I am years out of my programming career (over which I sometimes sigh longingly), but one term comes to mind. I was a special resource programmer on a project on which we had inherited this really cool Indian guy, who was helping with the project development. We loved his accent. One day he was leaning over a team member and guiding him on some coding issues (some of the team were learning the code on the job). He commented that a piece of code was not needed, and referred to it as “monkey work”. From then on any superfluous job or piece of code became “monkey work”.

He also gave us the phrase “you/we are doomed” when he told that same consultant not code in a certain function. “If you do that we are doomed!” When he left the project, we were often heard saying, in a strong Indian accent, “Be careful, or we are doomed! Doomed I say!”

At our office, we refer to bugs as ‘undocumented features’. Works great as an excuse to the clients!

Sloppy-Paste: Copy/Paste some code and not checking if you’ve changed everything you needed to change.

Great assembly!
Let me add: “fear driven development” is a term, I have used in my country, Germany, too. Especially when people are not testing continously while deploying, but moving all parts of the process, they are afraid of, to a later date. Mostly this will be testing, integrating, deploying. In German, having fear, is also called “having shit”. So “shit driven development” is my favourite jargon!

Half Life Rule.
When the amount of work still to be done is halved but never seems to finish.

We use “poltergeist” to talk about seemingly illogical or incomprehensible errors with an origin that takes you hours to find out. Often evident when you finally find them.

“Kwantum” or “Flux” code
the exact opposite of the heisenbug, meaning that code runs perfectly unless you run the debugger or “look at the code”.

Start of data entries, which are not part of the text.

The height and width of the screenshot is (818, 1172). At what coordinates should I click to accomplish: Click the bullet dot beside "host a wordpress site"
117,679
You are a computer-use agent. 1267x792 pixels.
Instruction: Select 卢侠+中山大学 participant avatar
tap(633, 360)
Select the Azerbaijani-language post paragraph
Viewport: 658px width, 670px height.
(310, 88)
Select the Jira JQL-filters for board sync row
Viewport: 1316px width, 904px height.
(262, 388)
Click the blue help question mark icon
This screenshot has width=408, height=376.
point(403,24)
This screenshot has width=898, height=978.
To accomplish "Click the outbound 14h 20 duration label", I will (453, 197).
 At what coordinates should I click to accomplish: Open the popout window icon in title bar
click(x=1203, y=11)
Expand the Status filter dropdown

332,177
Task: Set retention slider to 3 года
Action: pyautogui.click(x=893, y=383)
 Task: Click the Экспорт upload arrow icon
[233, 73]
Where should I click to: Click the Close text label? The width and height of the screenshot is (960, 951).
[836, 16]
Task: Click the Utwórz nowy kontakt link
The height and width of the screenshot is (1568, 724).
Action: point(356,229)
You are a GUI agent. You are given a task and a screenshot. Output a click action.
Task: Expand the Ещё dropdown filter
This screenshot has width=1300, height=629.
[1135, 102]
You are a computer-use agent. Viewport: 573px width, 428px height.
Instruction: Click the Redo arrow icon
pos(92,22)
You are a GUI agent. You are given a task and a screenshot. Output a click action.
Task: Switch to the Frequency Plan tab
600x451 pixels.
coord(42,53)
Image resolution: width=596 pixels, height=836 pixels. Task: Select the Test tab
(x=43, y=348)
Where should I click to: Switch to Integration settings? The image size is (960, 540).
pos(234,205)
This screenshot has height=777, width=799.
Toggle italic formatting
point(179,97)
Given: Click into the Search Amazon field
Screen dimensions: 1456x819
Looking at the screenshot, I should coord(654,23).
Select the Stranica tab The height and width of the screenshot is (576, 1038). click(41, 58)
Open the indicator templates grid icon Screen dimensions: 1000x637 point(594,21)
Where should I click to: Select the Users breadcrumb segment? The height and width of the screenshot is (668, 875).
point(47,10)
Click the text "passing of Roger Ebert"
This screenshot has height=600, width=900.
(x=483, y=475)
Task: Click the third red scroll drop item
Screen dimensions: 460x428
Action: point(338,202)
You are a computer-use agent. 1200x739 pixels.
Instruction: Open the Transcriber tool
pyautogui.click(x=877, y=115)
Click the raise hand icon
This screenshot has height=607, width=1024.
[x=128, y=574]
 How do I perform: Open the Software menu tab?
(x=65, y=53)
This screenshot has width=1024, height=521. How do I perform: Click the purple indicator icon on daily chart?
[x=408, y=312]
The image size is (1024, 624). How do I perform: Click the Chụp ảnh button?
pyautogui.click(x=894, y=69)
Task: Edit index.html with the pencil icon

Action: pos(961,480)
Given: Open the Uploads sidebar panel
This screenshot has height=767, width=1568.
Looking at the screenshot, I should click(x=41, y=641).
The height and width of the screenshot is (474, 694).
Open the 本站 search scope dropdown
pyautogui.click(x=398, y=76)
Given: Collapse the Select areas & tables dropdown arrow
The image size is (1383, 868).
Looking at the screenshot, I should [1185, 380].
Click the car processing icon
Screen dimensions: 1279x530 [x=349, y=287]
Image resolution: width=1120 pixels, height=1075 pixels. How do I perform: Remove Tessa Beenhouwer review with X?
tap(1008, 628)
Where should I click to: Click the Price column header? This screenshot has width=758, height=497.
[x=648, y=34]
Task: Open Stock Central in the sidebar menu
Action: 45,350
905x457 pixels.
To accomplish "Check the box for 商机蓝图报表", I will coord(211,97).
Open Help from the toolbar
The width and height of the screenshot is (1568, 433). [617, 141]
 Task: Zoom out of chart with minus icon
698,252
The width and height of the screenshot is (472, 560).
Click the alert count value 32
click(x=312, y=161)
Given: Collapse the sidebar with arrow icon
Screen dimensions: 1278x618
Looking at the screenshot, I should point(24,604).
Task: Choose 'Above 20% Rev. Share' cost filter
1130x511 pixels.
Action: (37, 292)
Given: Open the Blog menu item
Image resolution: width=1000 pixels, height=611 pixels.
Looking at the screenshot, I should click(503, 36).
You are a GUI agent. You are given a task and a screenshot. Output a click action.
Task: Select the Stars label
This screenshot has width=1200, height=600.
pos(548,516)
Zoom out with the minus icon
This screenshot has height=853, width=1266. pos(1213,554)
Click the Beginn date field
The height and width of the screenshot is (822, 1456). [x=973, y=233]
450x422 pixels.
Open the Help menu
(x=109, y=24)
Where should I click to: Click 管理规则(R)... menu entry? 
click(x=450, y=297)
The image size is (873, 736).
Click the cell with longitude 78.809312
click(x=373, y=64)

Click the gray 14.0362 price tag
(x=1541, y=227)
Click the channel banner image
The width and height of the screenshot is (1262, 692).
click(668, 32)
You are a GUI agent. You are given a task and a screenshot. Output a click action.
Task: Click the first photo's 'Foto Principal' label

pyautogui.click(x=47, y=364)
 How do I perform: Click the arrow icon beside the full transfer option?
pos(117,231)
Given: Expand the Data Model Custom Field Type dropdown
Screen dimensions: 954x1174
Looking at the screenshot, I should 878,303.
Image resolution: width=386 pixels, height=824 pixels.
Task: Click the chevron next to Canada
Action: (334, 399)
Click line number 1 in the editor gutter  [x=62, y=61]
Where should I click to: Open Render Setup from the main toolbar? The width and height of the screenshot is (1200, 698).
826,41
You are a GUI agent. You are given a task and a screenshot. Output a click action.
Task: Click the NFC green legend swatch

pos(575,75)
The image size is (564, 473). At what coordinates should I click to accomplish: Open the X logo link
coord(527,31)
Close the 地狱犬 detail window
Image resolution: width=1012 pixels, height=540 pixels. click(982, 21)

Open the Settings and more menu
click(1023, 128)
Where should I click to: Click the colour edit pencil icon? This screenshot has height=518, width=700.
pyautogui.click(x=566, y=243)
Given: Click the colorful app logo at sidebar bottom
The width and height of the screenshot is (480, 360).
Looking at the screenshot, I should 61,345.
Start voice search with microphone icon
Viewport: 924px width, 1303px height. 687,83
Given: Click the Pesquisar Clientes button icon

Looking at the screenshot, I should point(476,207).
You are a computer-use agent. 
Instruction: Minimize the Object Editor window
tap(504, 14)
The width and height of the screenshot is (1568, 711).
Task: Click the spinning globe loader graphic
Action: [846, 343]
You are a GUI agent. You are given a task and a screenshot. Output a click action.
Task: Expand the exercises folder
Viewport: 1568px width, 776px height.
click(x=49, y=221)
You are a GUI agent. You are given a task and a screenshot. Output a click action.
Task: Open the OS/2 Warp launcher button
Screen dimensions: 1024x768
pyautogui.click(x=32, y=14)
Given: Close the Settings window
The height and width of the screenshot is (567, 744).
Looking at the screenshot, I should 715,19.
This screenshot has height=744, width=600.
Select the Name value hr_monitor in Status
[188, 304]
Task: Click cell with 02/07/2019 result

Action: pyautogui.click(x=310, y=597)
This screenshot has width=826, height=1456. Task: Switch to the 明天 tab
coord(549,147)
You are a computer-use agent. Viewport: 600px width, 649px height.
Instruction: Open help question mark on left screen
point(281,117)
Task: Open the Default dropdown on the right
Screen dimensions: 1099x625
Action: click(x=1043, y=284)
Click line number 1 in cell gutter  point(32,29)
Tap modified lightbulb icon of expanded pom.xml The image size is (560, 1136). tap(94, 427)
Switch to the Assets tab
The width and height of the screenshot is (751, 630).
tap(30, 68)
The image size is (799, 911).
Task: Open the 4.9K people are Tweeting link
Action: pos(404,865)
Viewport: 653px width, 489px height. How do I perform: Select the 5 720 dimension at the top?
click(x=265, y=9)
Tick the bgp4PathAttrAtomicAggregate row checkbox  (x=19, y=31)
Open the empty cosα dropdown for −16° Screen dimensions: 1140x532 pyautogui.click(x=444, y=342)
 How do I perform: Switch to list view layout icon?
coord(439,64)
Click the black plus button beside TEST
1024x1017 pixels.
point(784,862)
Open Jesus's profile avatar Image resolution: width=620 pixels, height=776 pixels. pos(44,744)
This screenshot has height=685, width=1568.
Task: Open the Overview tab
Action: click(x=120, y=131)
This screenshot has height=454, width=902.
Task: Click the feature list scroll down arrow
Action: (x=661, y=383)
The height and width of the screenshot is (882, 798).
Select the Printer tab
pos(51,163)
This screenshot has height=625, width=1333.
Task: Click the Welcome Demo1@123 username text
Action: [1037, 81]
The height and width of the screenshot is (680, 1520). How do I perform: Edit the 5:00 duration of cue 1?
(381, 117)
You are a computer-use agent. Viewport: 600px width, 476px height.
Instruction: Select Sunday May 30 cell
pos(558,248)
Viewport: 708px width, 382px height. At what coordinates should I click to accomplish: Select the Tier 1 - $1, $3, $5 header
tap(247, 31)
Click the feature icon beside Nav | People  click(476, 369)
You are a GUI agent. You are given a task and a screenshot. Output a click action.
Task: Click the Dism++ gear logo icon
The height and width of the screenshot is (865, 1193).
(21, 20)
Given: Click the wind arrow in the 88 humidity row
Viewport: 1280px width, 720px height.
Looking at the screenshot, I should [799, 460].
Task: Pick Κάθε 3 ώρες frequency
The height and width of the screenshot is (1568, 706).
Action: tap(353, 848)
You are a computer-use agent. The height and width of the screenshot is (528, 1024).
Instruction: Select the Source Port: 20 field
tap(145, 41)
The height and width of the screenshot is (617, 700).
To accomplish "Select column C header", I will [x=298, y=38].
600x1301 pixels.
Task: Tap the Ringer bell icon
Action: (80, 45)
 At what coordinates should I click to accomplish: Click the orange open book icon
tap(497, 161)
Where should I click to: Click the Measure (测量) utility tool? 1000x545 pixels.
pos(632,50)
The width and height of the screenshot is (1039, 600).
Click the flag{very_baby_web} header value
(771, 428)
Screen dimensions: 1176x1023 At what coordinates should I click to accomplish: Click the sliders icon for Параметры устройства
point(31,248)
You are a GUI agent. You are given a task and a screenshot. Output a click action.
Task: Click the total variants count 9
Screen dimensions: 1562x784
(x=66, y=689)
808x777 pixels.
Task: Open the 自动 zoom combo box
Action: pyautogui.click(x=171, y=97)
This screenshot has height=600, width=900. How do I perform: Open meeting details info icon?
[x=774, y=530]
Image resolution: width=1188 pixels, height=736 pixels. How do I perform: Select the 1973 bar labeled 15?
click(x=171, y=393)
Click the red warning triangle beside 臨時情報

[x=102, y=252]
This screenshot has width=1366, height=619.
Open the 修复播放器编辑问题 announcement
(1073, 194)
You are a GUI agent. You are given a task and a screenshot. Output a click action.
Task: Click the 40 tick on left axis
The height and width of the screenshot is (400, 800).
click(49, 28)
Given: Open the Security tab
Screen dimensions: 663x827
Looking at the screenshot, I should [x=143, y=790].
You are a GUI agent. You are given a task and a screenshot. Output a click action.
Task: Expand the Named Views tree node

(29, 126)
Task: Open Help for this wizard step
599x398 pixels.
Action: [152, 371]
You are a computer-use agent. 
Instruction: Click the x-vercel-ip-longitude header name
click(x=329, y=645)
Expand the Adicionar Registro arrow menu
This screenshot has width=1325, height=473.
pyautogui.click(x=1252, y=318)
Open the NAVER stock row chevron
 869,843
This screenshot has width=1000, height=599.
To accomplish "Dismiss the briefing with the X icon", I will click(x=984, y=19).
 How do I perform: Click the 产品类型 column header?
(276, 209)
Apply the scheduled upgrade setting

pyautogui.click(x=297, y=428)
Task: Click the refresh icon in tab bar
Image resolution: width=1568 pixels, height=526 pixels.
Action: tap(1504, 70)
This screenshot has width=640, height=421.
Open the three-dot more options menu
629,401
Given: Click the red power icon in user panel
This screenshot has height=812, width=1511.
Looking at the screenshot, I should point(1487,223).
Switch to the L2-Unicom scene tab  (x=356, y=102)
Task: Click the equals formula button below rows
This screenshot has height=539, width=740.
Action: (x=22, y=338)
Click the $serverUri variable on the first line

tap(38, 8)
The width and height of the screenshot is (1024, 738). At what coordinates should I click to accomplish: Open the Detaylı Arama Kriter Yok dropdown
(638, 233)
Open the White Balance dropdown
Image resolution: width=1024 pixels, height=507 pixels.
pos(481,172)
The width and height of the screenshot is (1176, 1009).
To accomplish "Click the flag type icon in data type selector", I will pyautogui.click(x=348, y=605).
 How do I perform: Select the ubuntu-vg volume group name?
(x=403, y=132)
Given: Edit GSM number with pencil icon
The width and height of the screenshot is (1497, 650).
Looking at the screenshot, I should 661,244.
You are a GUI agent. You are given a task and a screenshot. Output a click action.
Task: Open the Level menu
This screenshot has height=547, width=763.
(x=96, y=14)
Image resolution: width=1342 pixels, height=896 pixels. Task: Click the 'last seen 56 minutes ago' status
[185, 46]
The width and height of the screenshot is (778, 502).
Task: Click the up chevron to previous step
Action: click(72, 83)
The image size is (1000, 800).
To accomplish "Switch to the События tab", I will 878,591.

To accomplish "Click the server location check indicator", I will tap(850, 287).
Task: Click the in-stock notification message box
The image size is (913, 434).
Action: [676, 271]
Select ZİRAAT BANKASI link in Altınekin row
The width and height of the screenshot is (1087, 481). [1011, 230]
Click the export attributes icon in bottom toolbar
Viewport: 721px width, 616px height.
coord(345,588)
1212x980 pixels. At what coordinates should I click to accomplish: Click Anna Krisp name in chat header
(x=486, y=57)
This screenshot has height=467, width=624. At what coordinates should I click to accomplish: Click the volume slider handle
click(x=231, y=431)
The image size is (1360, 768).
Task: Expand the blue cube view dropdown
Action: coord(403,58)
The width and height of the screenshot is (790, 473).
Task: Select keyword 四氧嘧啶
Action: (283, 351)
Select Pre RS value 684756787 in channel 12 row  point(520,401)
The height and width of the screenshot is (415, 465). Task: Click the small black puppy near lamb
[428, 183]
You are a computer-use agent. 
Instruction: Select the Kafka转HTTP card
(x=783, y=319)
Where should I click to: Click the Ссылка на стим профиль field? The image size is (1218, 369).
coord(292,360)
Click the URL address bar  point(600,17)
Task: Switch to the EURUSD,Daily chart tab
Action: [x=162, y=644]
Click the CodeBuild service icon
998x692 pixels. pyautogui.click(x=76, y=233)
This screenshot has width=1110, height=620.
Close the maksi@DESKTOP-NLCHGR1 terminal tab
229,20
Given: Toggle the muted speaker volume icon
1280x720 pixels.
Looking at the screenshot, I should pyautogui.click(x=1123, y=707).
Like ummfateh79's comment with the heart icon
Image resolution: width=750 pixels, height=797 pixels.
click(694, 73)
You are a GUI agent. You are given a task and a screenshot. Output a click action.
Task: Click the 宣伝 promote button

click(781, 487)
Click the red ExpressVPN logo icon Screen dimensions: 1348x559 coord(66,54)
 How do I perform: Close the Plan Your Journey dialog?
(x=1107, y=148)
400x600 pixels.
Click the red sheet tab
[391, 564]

My favorite is Zombie code – dead code that is still executed and of course it usually sneaks up on you. Known to empty out weak minds.

Garbage-in = Garbage-out – I remember a story about crappy data. When a customer wanted us to do “data mining” to select all female customers 40 and older in a certain area.
My answer was: “50% of your customers don’t have a birthday. 10% are older than 90, 10% are younger than 16 (which is the age of your company), 10% have been born on January 1st 1970 and another 2% is going to be conceived some time next year. I could do something with other 18%, given I remove those that are marked as ‘female’ with the salutation code ‘Dear Sir’ (or vice versa).”
I guess crappy data is what you get for paying your call-center agents badly.

You need the Yoda conditions if you’re doing Java and might have null

“fred”.equals(some_nasty_null)

will be false

some_nasty_null.equals(“fred)

will throw null pointer exception.

(I don’t do Java any more, thank some random deity)

Featureslack.

Product with some features missing on purpose, only made worse because of these often being only trivial to implement.

Like how many (especially cable-company supplied) digital TV decoders NOT (..no longer..) allow the customer to reorder their channels.

In Domain Driven Design, “The Sheath” is referred to as an “Anti-Corruption Layer.”

Actually, I once heard that yoda conditions were used so that accidentally typing the assignment operator would cause an error instead of a silent behavioral failure.

I honestly don’t think it’s valid to make the code MORE unreadable by employing Yoda code to catch a “=” vs. a “==”. You should know fairly quickly what’s going on if you’ve done it wrong.

It just irks me that people continue to validate worthless crap like this. You’re not being pragmatic if you are shunning coding best practices.

http://stackoverflow.com/questions/4049746/coding-standard-for-null-checking

Further reading:
http://www.oracle.com/technetwork/java/javase/documentation/codeconvtoc-136057.html

We had the term (rough translation): “Coat Commit”, when you already have your Coat on and ready to leave and then you commit and leave. Making the others suck with your bugs, or if you forgot to upload a file and such.